La Sicilia vive la stagione più drammatica della sua lunga storia autonomistica. Una crisi antropologica e politica, economica e morale. Le cifre, le percentuali degli analisti lasciano senza fiato; le statistiche ci costringono all’ultimo posto, tra le Regioni italiane, e al terzultimo tra quelle della Unione Europea.
Paghiamo a caro prezzo le colpevoli “distrazioni” e le odiose penalizzazioni di tanti governi centrali, ma anche i troppi errori e l’incontenibile cinismo di parecchi governi regionali, della Prima e della Seconda Repubblica. Le colpe, sia chiaro non appartengono solo agli eletti, ma anche ad una parte degli elettori, che hanno scelto e premiato per anni e anni, politici chiacchierati e adusi a pratiche inconfessabili.
E adesso? Non è più tempo di proclami: servono azioni concrete e razionali. Serve un nuovo rapporto col governo di Roma, un diverso utilizzo dei fondi europei, metodi nuovi in chi svolge funzioni pubbliche e maggiore propensione all’ascolto. Faccia ognuno la propria parte, con scrupolo e coscienza, nell’interesse di tutti e non del singolo.
A cominciare da noi. Lavoro a una squadra di governo animata da autentico spirito di servizio, competente e onesta, orgogliosa di rappresentare i valori del centrodestra ma aperta a tutti i siciliani senza pregiudizi. Al tempo stesso, voglio sperare che i partiti – lievito essenziale di ogni democrazia – facciano un passo indietro rispetto alle Istituzioni e tornino alla loro naturale funzione: di “cerniera” tra la piazza e il Palazzo, di vivaio e palestra per nuove classi dirigenti.
La gente è stanca degli estenuanti riti di certa politica cialtrona, dei finti “tavoli” per prendere tempo, delle interminabili riunioni per decidere di rinviare. C’è tanta attesa tra i Siciliani, ma anche tanto scetticismo. Convertire gli scettici alla speranza è un impegno prioritario del mio governo. Come? Testimoniando buoni esempi e offrendo risultati concreti.

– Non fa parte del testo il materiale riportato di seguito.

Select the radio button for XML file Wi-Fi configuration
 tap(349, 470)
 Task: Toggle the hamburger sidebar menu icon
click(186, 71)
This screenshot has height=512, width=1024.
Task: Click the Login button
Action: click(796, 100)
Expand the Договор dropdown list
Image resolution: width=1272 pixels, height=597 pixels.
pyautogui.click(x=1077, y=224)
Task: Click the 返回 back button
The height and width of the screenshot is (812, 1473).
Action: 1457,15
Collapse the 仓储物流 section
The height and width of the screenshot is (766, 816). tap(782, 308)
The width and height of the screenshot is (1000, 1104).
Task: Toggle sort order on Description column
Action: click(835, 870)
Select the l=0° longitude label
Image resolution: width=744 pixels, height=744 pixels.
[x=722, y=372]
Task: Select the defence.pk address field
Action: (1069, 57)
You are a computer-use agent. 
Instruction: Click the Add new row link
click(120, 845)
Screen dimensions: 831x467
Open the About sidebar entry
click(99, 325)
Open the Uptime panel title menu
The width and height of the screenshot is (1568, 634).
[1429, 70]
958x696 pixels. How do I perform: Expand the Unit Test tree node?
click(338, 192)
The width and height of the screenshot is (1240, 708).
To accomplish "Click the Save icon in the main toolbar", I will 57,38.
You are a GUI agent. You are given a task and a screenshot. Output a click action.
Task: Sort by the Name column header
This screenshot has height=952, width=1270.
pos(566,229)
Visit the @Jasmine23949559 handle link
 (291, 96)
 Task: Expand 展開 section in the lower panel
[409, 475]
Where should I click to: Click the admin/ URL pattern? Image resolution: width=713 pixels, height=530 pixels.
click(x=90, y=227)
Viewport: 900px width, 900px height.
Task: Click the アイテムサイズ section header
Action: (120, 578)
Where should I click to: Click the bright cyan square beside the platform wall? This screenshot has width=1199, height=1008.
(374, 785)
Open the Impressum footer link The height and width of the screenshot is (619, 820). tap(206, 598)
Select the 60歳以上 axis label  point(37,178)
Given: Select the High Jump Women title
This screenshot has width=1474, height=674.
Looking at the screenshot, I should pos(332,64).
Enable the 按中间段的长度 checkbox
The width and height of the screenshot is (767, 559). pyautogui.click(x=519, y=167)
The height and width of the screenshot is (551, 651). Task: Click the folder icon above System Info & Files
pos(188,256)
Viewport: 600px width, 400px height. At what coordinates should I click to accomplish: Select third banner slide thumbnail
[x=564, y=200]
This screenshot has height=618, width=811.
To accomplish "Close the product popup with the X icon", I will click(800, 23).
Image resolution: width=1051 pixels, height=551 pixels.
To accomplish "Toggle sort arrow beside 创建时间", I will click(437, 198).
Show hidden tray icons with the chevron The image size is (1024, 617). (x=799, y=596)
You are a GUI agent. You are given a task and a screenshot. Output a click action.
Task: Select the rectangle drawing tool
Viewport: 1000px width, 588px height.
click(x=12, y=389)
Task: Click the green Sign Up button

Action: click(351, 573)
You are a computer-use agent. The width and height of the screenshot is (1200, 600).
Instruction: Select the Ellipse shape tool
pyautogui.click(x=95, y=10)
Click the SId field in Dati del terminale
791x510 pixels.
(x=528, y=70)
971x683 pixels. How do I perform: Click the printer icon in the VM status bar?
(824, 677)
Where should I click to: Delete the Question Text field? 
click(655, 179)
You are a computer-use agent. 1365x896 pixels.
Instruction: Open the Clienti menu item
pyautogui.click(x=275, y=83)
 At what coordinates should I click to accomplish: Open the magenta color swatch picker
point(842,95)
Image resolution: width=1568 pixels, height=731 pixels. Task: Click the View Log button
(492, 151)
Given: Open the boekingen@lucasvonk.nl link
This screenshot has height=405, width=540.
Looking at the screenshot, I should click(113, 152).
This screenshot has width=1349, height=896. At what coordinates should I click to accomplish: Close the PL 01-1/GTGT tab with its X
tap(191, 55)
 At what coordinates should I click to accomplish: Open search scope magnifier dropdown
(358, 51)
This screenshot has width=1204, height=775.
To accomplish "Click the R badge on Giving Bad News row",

La Sicilia non è una terra da raccontare ma da vivere, nel suo splendore e nella sua disperazione. Ed io vorrò viverla, da presidente, accanto ai rassegnati e ai fiduciosi, accanto ai più audaci e ai non garantiti. Perché questa terra è redimibile, malgrado tutto un giorno diventerà bellissima, come affermava con sicurezza Paolo Borsellino. Comincia dunque la sfida e la vinceremo, ne sono certo, se tutti noi Siciliani ci sentiremo sin da subito protagonisti e non spettatori.